Previous studies have indicated that the incorporation of β-TCP into PLA scaffolds enhances osteoinductivity. This effect has been specifically highlighted in a rabbit model,30 which established a clear correlation between bone healing and the content of β-TCP particles mixed with PLA at 60°C ± 5°C in air, and showed a 50/50 PLA/β-TCP ratio exhibiting the best results. However, bone was considered as a nanocomposite material, and nanoparticles had better bioactivity and osteoconductivity than microparticles. Our histological result indicated that the composite scaffolds containing nβ-TCP had bigger bone areas than scaffolds containing mβ-TCP.

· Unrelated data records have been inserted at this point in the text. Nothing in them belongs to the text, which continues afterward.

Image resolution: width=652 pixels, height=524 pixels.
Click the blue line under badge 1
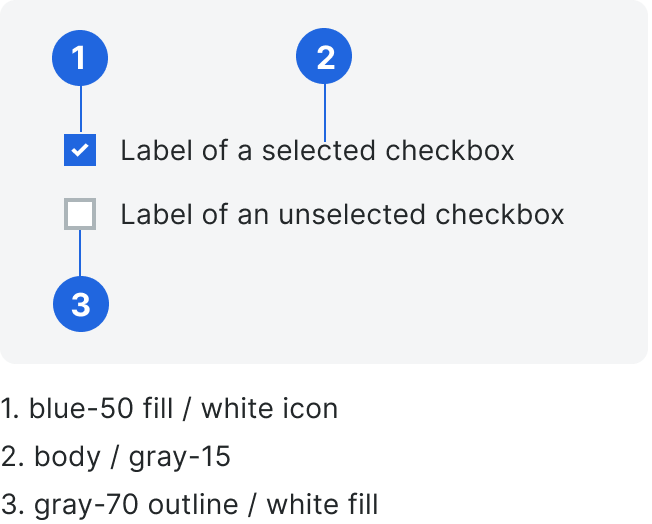tap(81, 110)
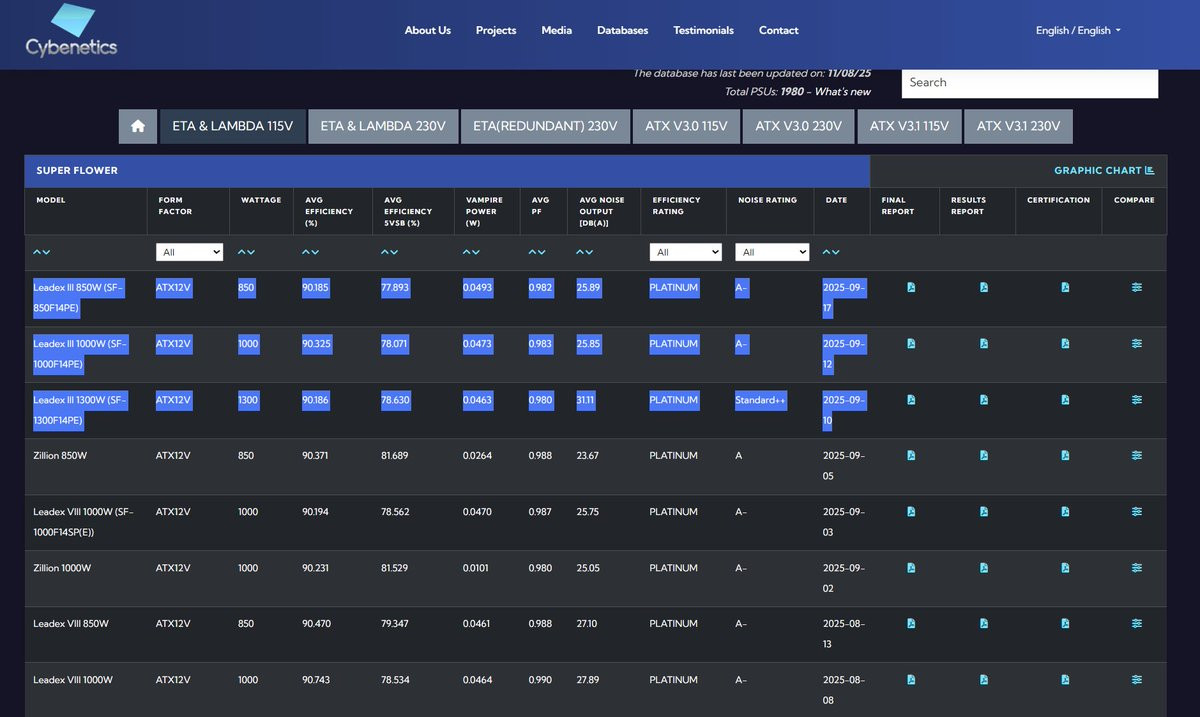The width and height of the screenshot is (1200, 717).
Task: Open final report PDF for Zillion 850W
Action: [x=911, y=456]
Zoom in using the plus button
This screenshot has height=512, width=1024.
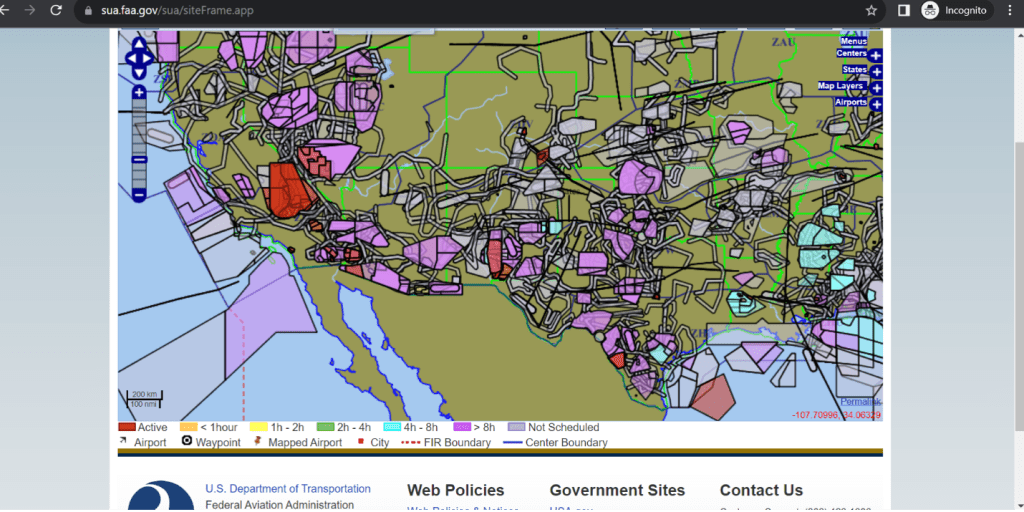[139, 93]
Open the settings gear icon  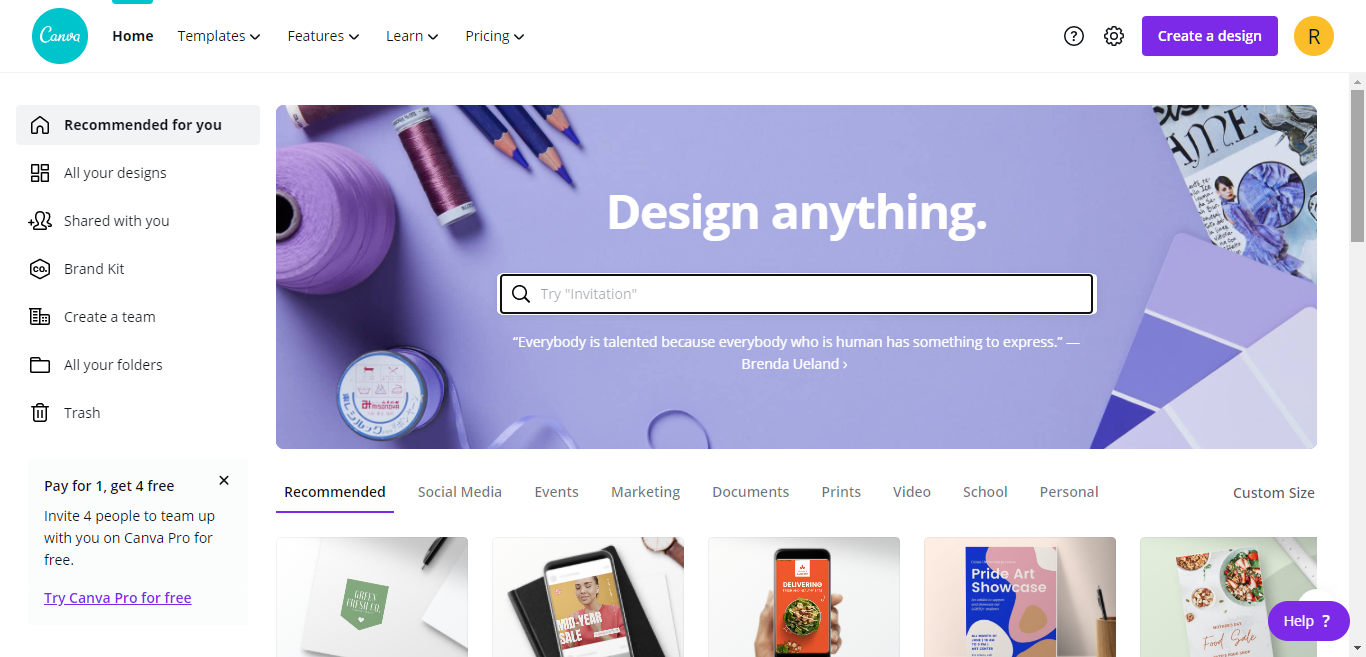(1114, 36)
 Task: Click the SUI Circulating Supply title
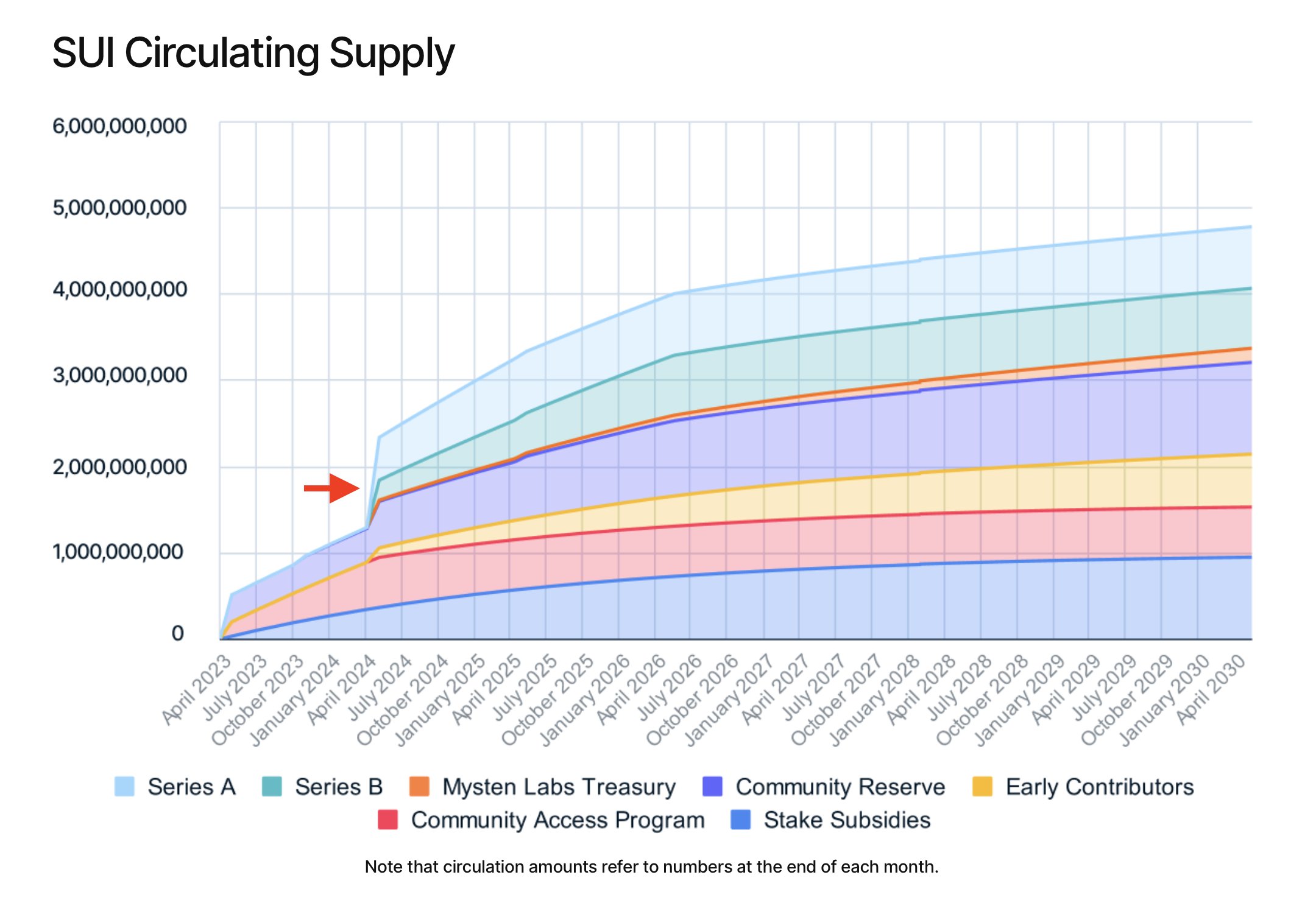253,54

The various contents of nβ-TCP also resulted in differences of osteoconductivity. The in vivo results demonstrated that both of the scaffolds containing 30% and 50% nβ-TCP exhibited enhanced ingrowth of new bone, and had similar biological performance in terms of osteogenesis. In accordance with the in vitro degradation results, both PLA/30 nβ-TCP and PLA/50 nβ-TCP scaffolds maintained the PBS pH level during the degradation period. For comparison, pH 7.2 was considered as optimal for osteoblasts.31 The pH buffering effect was not detected in the PLA/10 nβ-TCP and pure PLA scaffold, in agreement with the weak osteoconductivity of this scaffold.

Conclusion

The degradation behaviors and osteogenic potentials of porous PLA/nβ-TCP scaffolds were investigated under in vitro and in vivo conditions. The results showed that the nβ-TCP content did not markedly affect the microstructure of the composite scaffolds, but significantly influenced the in vitro degradation and in vivo osteoconductive properties. The buffering effect of nβ-TCP was confirmed in the present study, and this effect appears to be directly related to the nβ-TCP ratio. PLA/30 nβ-TCP scaffolds exhibited similar osteogenesis as compared to PLA/50 nβ-TCP, but the PLA/50 nβ-TCP scaffold was too brittle to be used in bone repair. In contrast, PLA/30 nβ-TCP scaffolds may have potential applications due to their outstanding mechanical properties that can meet the requirements of bone repair in load-bearing sites.

Acknowledgments

This work was supported by the National Basic Research Program of China (973 program) (2009CB930002), Shanghai International Science and Technology Partnership Program (11540702700), Natural Science Foundation of China (31170925), and the National Natural Science Foundation of China (30970718).

Footnotes

Disclosure

The authors report no conflicts of interest in this work.